Ditulis oleh seorang sufi Persia bernama Hakim Nizami Ganjavi. kisah cinta Laila Majnun adalah kisah cinta antara Imra'il Qais dan Laila. Ini adalah perjalanan seorang sufi sampai kepada Tuhannya pada proses cinta, dimana kecintaan membuat Majnun meninggalkan keegoannya, memandang dirinya dan penciptanya sebagai kesatuan yang tak terpisah, sehingga mencapai tahap peniadaan diri.
Kita dihadapkan pada perjuangan yang bukan hanya menembus batas harga diri, tetapi juga mengorbankan darah dan nyawa dari orang-orang yang berpihak. Perjalanan Majnun mencintai Laila, perasaan Laila terhadap Majnun, syair-syair yang berada diantara mereka, pilihan hidup mereka yang mempengaruhi orang-orang disekitar mereka, secara keseluruhan menggambarkan berbagai sisi kehidupan.
Bukankah suatu kegilaan bila kita terbakar selamanya dalam nyala api..??
bukankah suatu kegilaan bila kita tidak makan dan tidur sedikitpun...??
semakin ubat dicari semakin parah sakitnya, begitu dekat, namun terasa begitu jauh.
Hanya kata "Laila" yang sangat berarti. Ketika orang-orang membicarakan hal lain, ia akan menutup telinganya dan mengunci mulutnya.
Katakan padanya: "orang yang telah mengorbankan segalanya untuk-Mu menyampaikan salam dari jauh. Titipkan sehembus nafas-Mu melalui sang angin untuk memberitahu dia bahwa engkau masih memikirkannya."

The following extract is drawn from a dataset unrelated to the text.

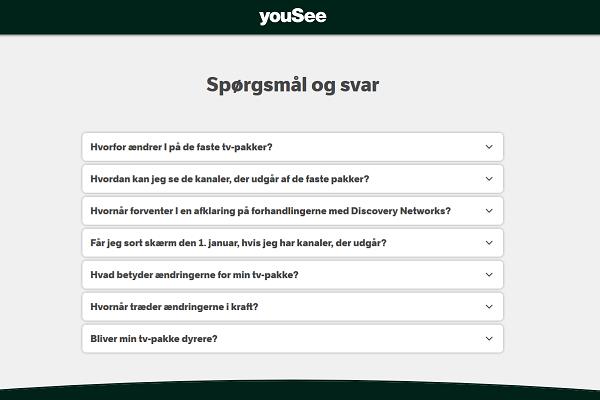Expand chevron for 'Hvorfor ændrer I på de faste tv-pakker?'

tap(489, 147)
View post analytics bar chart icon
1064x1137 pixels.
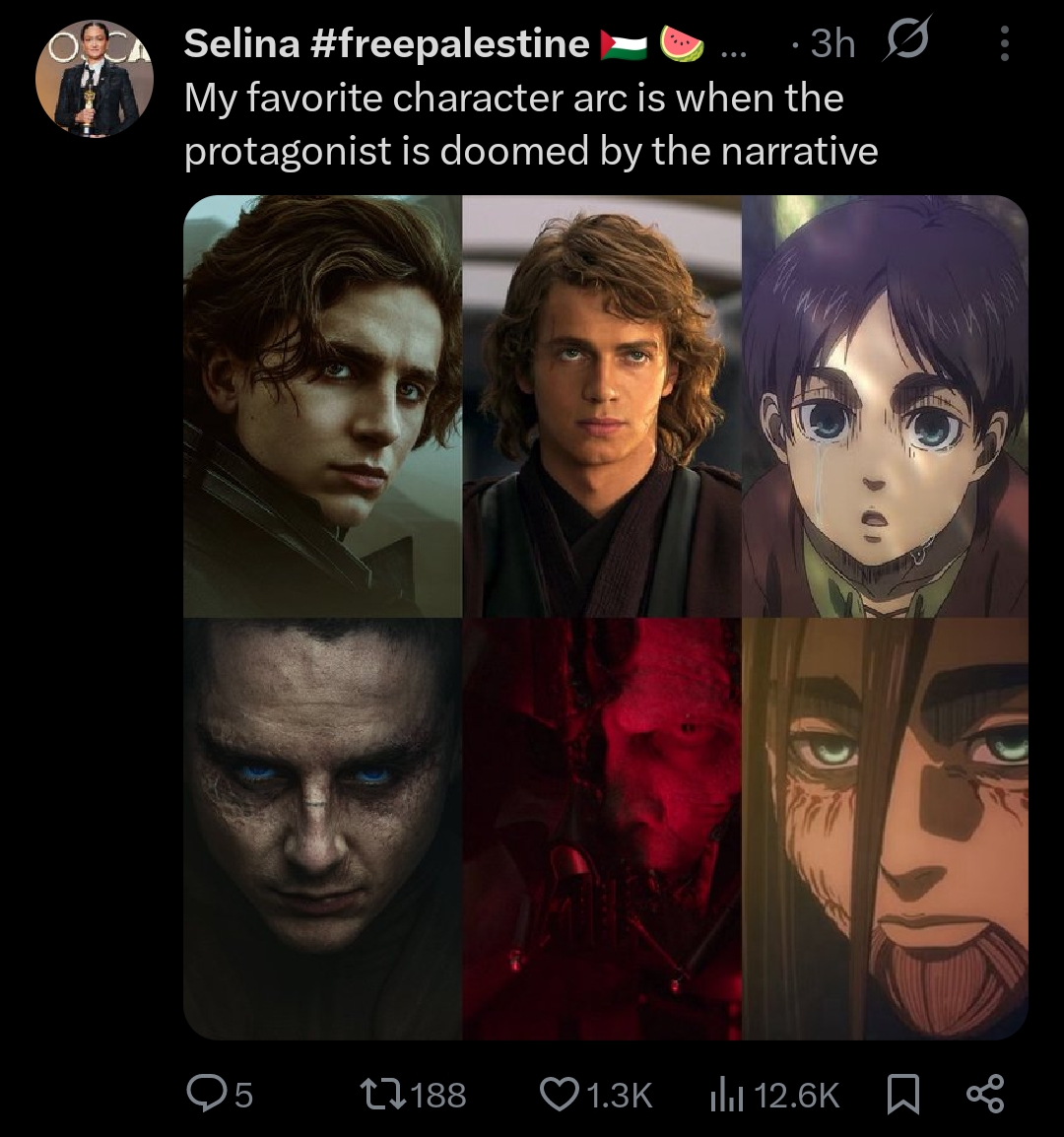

"Oh lilin jiwaku jangan kau siksa diriku, ketika aku mengelilingimu, kau telah memikatku, kau telah merampas tidurku, akalku juga tubuhku."
Laila adalah cahaya fajar, Majnun adalah sebatang lilin. Laila adalah keindahan, Majnun adalah kerinduan. Laila menabur benih cinta, Majnun menyiraminya dengan air mata. Laila memegang cawan anggur cinta, Majnun berdiri mabuk oleh aromanya.
"Aku bagaikan orang yang kehausan, kau pimpin aku menuju sungai Eufrat, lalu sebelum sempat aku minum kau menarikku dan kembali ke kawasan panas membara, padang pasir yang tandus."
Kau mengajakku ke meja perjamuan, tetapi kau tak pernah mempersilahkanku makan. Mengapa Kau menampakkannya diawal, jika tak pernah berniat membiarkan aku memiliki hartaku.
"Aku melihat matanya dalam matamu, lebih hitam dari kegelapan. Namun banyangannya tak akan pernah kembali oleh hanya kesamaan. Karena apa yang telah hilang dariku tak akan pernah tergantikan. Dan yang tersisa hanyalah kenyataan yang menyakitkan."
"Setiap hembusan angin membawa harumanmu untukku. Setiap kicauan burung mendendangkan namamu untukku. Setiap mimpi membawa wajahmu. Aku milikmu, aku milikmu, jauh maupun dekat. Dukamu adalah dukaku, seluruhnya milikku, dimanapun ia tertambat.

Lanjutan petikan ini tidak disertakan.